Problem set:
(1) For the forum thread about C-states, state whether each of the following statements agrees with it, answering yes or no and quoting the exact words of the thread that settle it: (a) Blameless disables C-states because doing so makes an overclock easier to stabilize; (b) spin5000 reports that every CPU and memory test in Passmark Performance Test scores about the same with C-states on and off; (c) Blameless says that an active core with nothing scheduled to it harms performance.
(2) Reproduce the forum thread about C-states from "## Squall Leonhart" up to and including "with C-States ENABLED.", keeping every word as it stands.

Anyone who suggests disabling it has no idea what they are talking about and hasn't bothered reading the intel site.


----------



## Squall Leonhart

Quote:


> Originally Posted by *spin5000*
> 
> With C-states on I consistently get single threaded scores in ASUS RealBench that are two seconds slower than with C-States off.
> 
> I think leaving C-State packages enabled (either "C0/C1", "C6 non retention", or "C6 retention") but disabling C-States (C6, C3) resulted in the same 2-second faster scores.
> 
> Having said that, in Passmark Performance Test, all CPU and memory tests are pretty much the same EXCEPT 2: The prime numbers CPU test, and the unthreaded (or was it uncached?) memory read test which consistently scores as high as 5% faster with C-States ENABLED.
> 
> How does that make any sense? And why does it happen in only 2 very specific tests?


cores must share resources, when you turn cores off, there is less sharing going on and single threaded memory benchmarks will perform better.


----------



## Blameless

Quote:


> Originally Posted by *Squall Leonhart*
> 
> the design of intels cpu's is such that having every core awake in single threaded scenario's will REDUCE performance.
> 
> do not disable C state tech, work your overclock around this feature.
> 
> Anyone who suggests disabling it has no idea what they are talking about and hasn't bothered reading the intel site.


I disable c-states because it's easier to stabilize an OC without having to account for them.

I have also never seen the reduction in single threaded performance you describe.
Quote:


> Originally Posted by *Squall Leonhart*
> 
> cores must share resources, when you turn cores off, there is less sharing going on and single threaded memory benchmarks will perform better.


This is not true. An active core with nothing scheduled to it doesn't harm performance in the slightest for anything else. With nothing scheduled, there are no resources being used.

Rows from a pointing dataset:
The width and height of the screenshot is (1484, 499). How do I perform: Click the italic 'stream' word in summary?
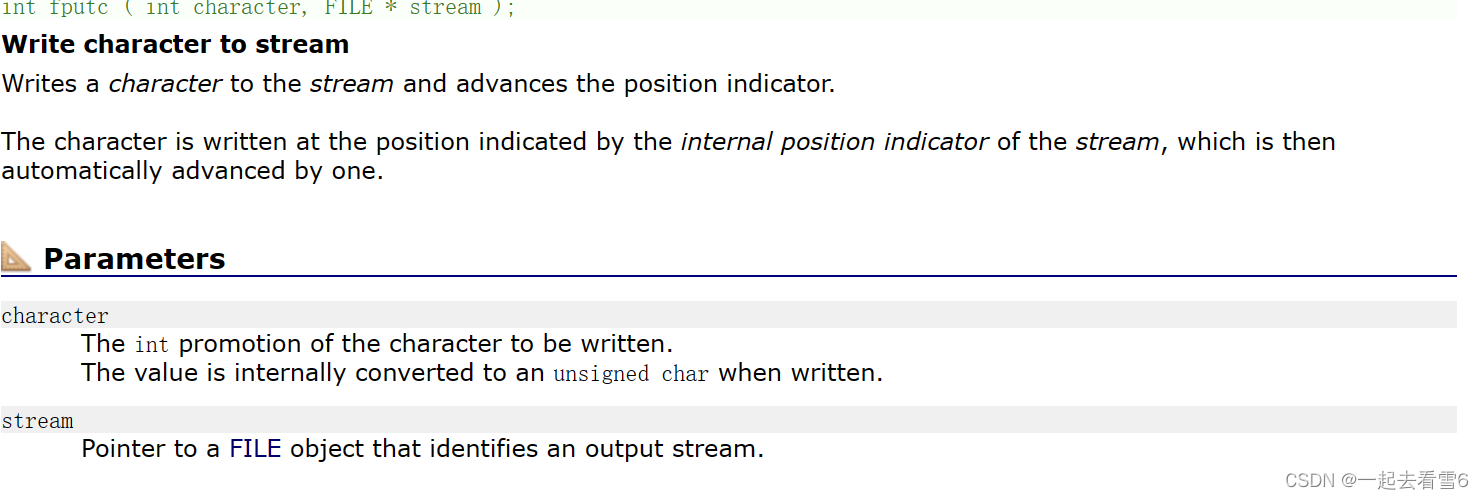(x=352, y=84)
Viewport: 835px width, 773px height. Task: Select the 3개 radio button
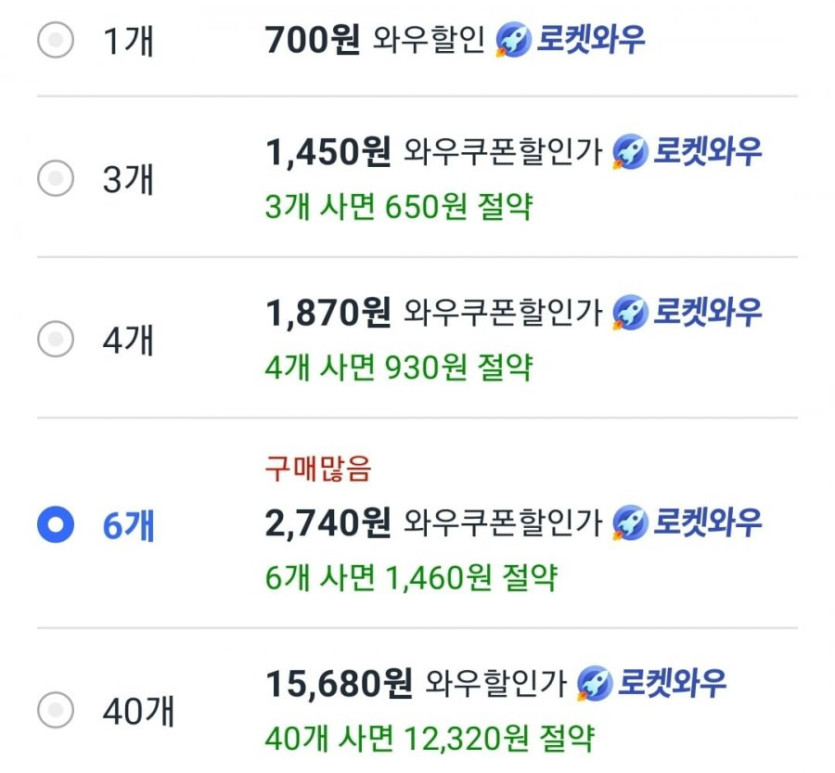(55, 179)

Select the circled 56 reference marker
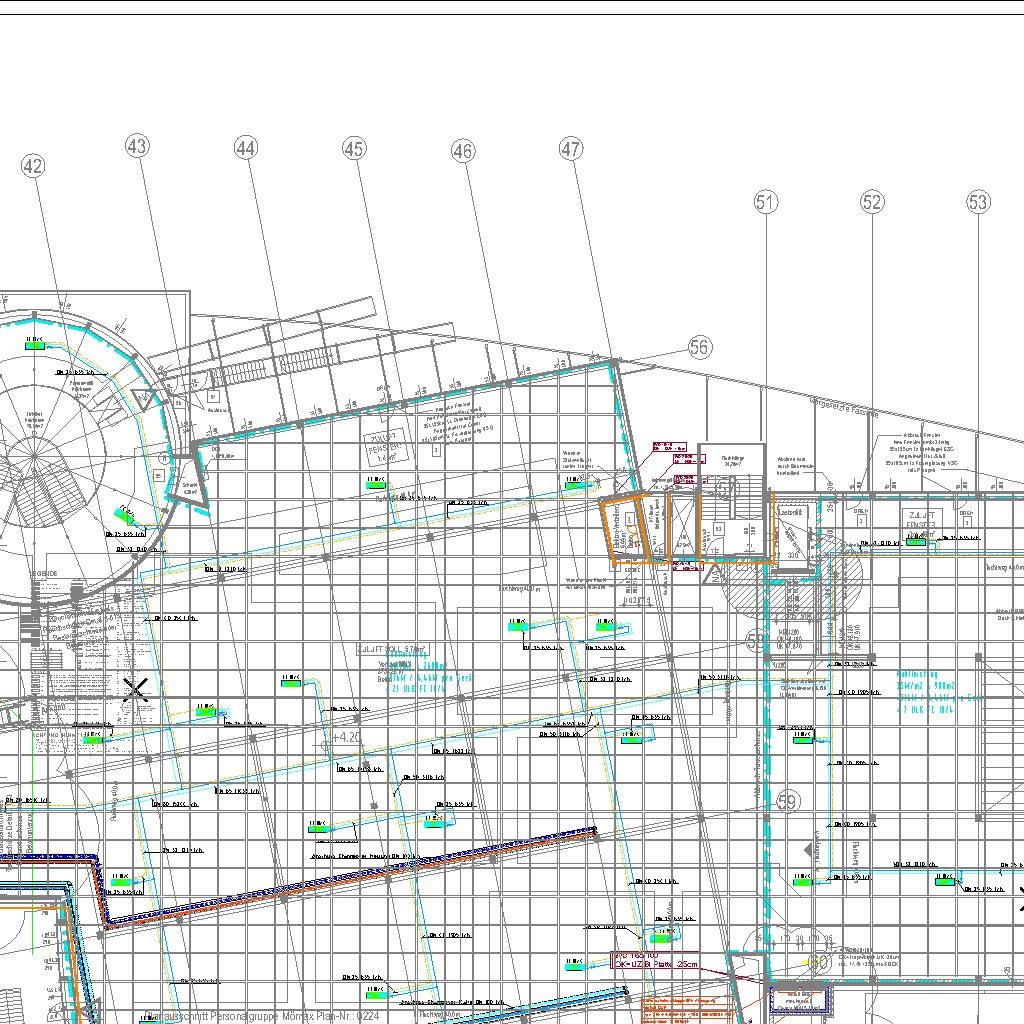click(699, 347)
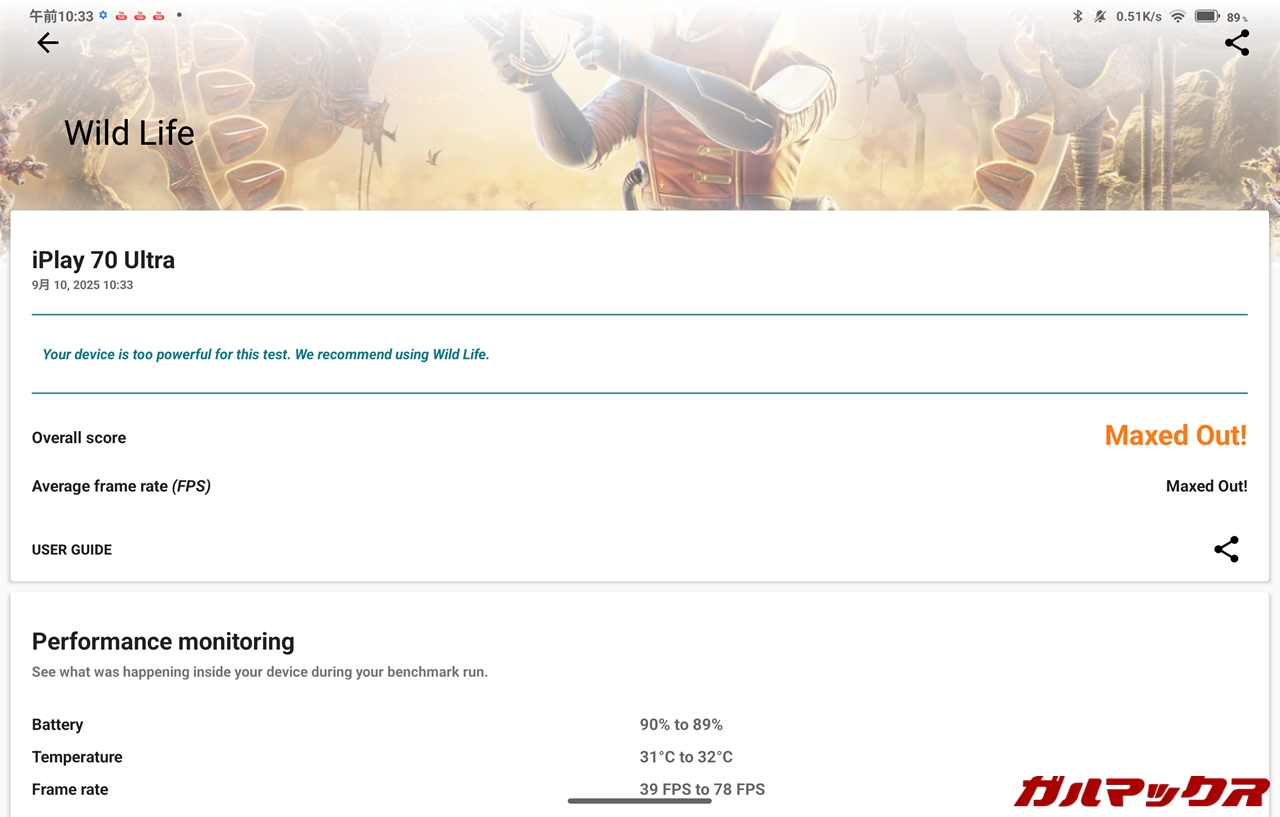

Completed exercise:
(1)
(a) Yes: "I disable c-states because it's easier to stabilize an OC without having to account for them."
(b) No: "all CPU and memory tests are pretty much the same EXCEPT 2"
(c) No: "An active core with nothing scheduled to it doesn't harm performance in the slightest for anything else."

(2)
## Squall Leonhart

Quote:


> Originally Posted by *spin5000*
> 
> With C-states on I consistently get single threaded scores in ASUS RealBench that are two seconds slower than with C-States off.
> 
> I think leaving C-State packages enabled (either "C0/C1", "C6 non retention", or "C6 retention") but disabling C-States (C6, C3) resulted in the same 2-second faster scores.
> 
> Having said that, in Passmark Performance Test, all CPU and memory tests are pretty much the same EXCEPT 2: The prime numbers CPU test, and the unthreaded (or was it uncached?) memory read test which consistently scores as high as 5% faster with C-States ENABLED.